Press Release
Leo Koenig Inc. is pleased to present “Not Human”, Brandon Lattu’s fourth solo exhibition with the Gallery. “Not Human” centers around two distinct bodies of work, projected slide shows and sculptural photographic reliefs. Both types of work extend Lattu’s ongoing considerations about the current ideological stakes of the photographic image in relation to the archive as well as particular legacies of Modernism, including the readymade and the monochrome.
In the main gallery, two slide shows are separated by a long curtain and projected onto opposite walls. Culled from the artist’s extensive archive of more than 120,000 digital and scanned photographs, “Not Human” (2013) is comprised by a timed sequence of ordered images.
Within each frame, one finds the picture of an environment. Each environment includes a billboard, a bus shelter, a store window or some form of display in which the image of a person’s face is incidental. In this progression, no single image bears any relation to its previous image, formally or geographically. Frames are tethered by a very brief overlap between one illuminating and one disappearing face, both of which are situated in the same section of their respective frames; their common feature is position. Visage after visage, the overall sequence limns the digitally and surgically altered apparatus of idealized archetypes. These are constructed images of constructed people that have been presented in public for private adaptation.

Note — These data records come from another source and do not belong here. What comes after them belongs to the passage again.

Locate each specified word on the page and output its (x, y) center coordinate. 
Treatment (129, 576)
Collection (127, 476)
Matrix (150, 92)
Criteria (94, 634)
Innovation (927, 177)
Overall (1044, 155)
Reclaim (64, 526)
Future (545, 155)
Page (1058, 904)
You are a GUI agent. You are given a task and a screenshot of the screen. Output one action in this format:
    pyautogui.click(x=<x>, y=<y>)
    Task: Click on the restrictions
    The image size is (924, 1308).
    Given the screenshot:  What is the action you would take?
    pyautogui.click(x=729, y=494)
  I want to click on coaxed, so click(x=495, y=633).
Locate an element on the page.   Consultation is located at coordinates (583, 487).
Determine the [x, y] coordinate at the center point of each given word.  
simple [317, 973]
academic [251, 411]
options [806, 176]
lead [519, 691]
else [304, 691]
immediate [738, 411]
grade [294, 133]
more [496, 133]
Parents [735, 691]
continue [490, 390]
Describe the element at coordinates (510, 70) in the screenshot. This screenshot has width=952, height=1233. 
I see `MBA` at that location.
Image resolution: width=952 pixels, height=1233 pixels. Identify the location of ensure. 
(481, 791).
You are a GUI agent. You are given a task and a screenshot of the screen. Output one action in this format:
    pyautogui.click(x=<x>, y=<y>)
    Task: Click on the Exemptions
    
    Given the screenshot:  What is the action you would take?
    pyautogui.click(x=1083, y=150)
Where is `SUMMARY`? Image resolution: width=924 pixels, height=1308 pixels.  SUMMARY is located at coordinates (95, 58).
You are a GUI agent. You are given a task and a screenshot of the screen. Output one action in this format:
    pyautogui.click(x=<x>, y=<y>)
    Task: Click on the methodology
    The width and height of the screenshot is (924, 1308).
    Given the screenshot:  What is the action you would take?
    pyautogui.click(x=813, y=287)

On the opposite wall, another slide show flickers silently at a different rate. “Smarter Than A Dog, Faster Than Anything” (2013) takes as its starting point a single image, sometimes uncanny and more often banal, from Lattu’s archive. Each image has been run through Google’s image search engine in an effort to find a similar or corresponding match. The yield varies. A stucco wall painted peach near a patch of grass mysteriously attracts wedding images. Flesh attracts flesh. Each originary image repeats momentarily between approximations chosen by the artist revealing cosmologies formed by hit and miss results. The machine, though capable of accessing a greater breadth of images faster than any archive in history, often reveals its not-quite-human status.
An encounter with the second body of work on view, “Selected Compositions”, begins in the center gallery and coils into the east gallery. Further developing his “Random Composition” series from 2010, Lattu brings together four separate images from his archives to serve as the material (and conceptual) support for the monochromatic ‘face’ of a geometric sculptural volume that protrudes from the wall. The single color covering the face spills over each edge and fades onto the discrete depictive images that occupy each side, partially obscuring content. This obfuscation at once invites more detailed inspection and acknowledges a co-constructive relationship between pure image and pure color. While these works, like the slide presentations, adhere to a general format, each “Selected Composition” is unique in that it differs in shape, size, image and color according to the artist’s chosen preferences.
Lattu deftly builds upon his previous works with architecture and environmental signage (“Building Obscured by Signs”, 1999; “Miracle Mile”, 2000; “Repeat”, 2006; “Fleetwood Billboard”, 2010), archives (“Selected Products”, 2001; “Rejected Products”, 2001; “The Library Series”, 2006-2008) and projected images (“Water Under The Bridge”, 1998; “Untitled Slide Piece”, 2006), while still deferring to the subjective processes of archiving and editing that undergirded the Structuralist slide shows of Ad Reinhardt. Despite an ever expanding, sped up, and ubiquitous image world, Lattu refuses the oppositional position of pure abstraction and presents a case for the use of photographs – analog or digital – as tools for critical knowledge production and agency.
Brandon Lattu’s work has been shown in solo exhibitions at The Happy Lion, Los Angeles, Leo Koenig Inc., New York, Vacio 9, Madrid, Monte Clark Gallery, Vancouver and the Kunstverein Bielefeld, Germany. Recent group exhibitions include: “Electric Fields, Surrealism and Beyond”, Museum of Contemporary Art, Shanghai; “Attitude Cinema”, Pesaro Film Festival, Italy; “How Many Billboards”, MAK Center for Art and Architecture, West Hollywood; “Walker Evans and the Barn” at the Stedelijk Museum; Amsterdam; “Image for Image”, at the Museum Ostwall, Dortmunder, Germany; “Tractatus Logico-Catalogicus”, Vox centre de l’image contemporaine, Montreal; and “The Movement of Images”, at the Centre Pompidou, Paris. Lattu lives and works in Los Angeles. He is an associate professor at U.C. Riverside.